Work to be completed:
Quote the lines below from the one containing "Task: Toggle 'Utwórz zakładki PDF' checkbox" to the final line, both ends included; exclude the pictures.

Records for processing:
********
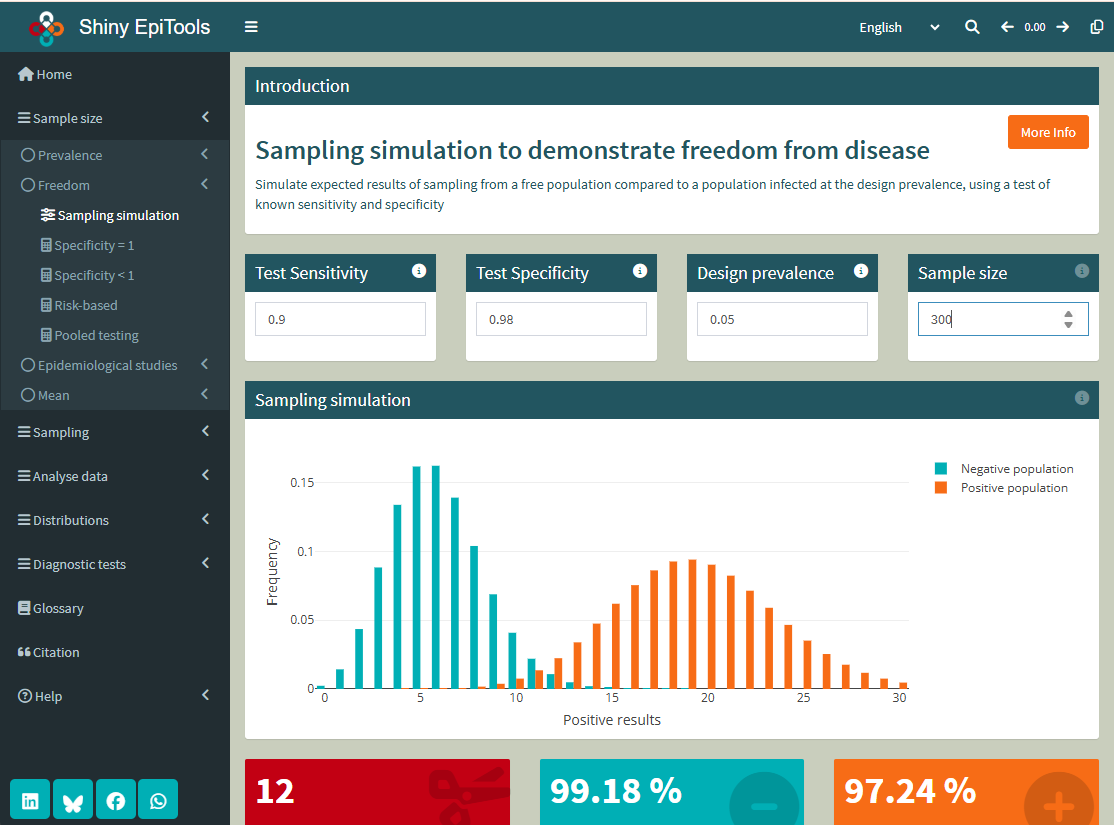The width and height of the screenshot is (1114, 825).
Task: Click the Shiny EpiTools logo
Action: pyautogui.click(x=46, y=27)
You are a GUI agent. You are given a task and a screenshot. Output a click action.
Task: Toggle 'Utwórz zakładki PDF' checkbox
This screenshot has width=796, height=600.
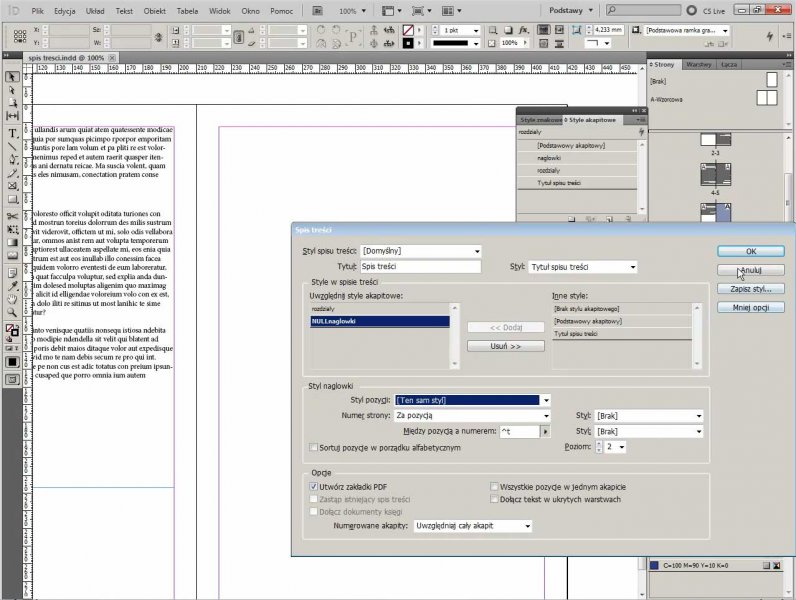click(x=314, y=485)
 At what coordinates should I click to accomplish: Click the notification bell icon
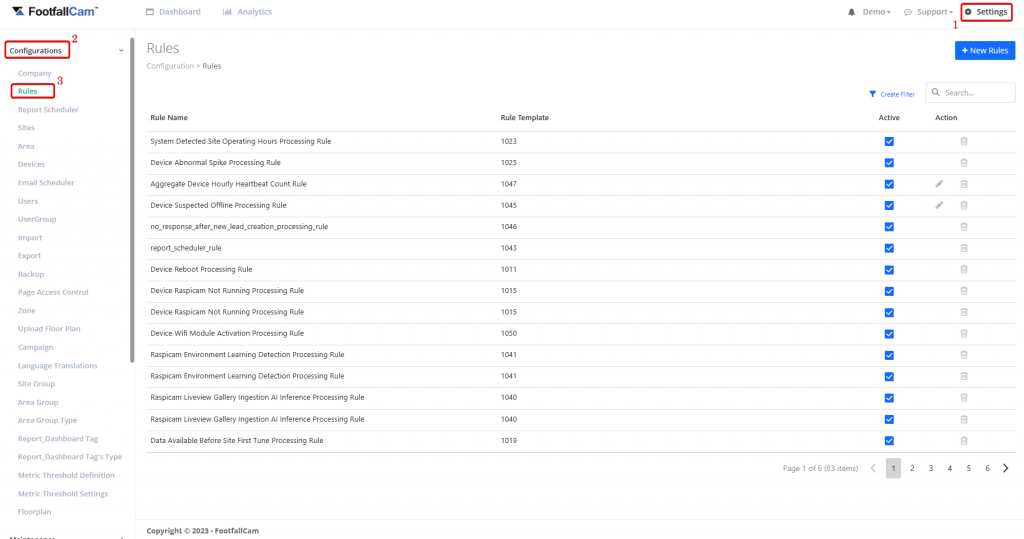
********
Written response:
Task: Toggle 'Utwórz zakładki PDF' checkbox
This screenshot has width=796, height=600.
click(x=314, y=485)
 At what coordinates should I click to accomplish: Click the notification bell icon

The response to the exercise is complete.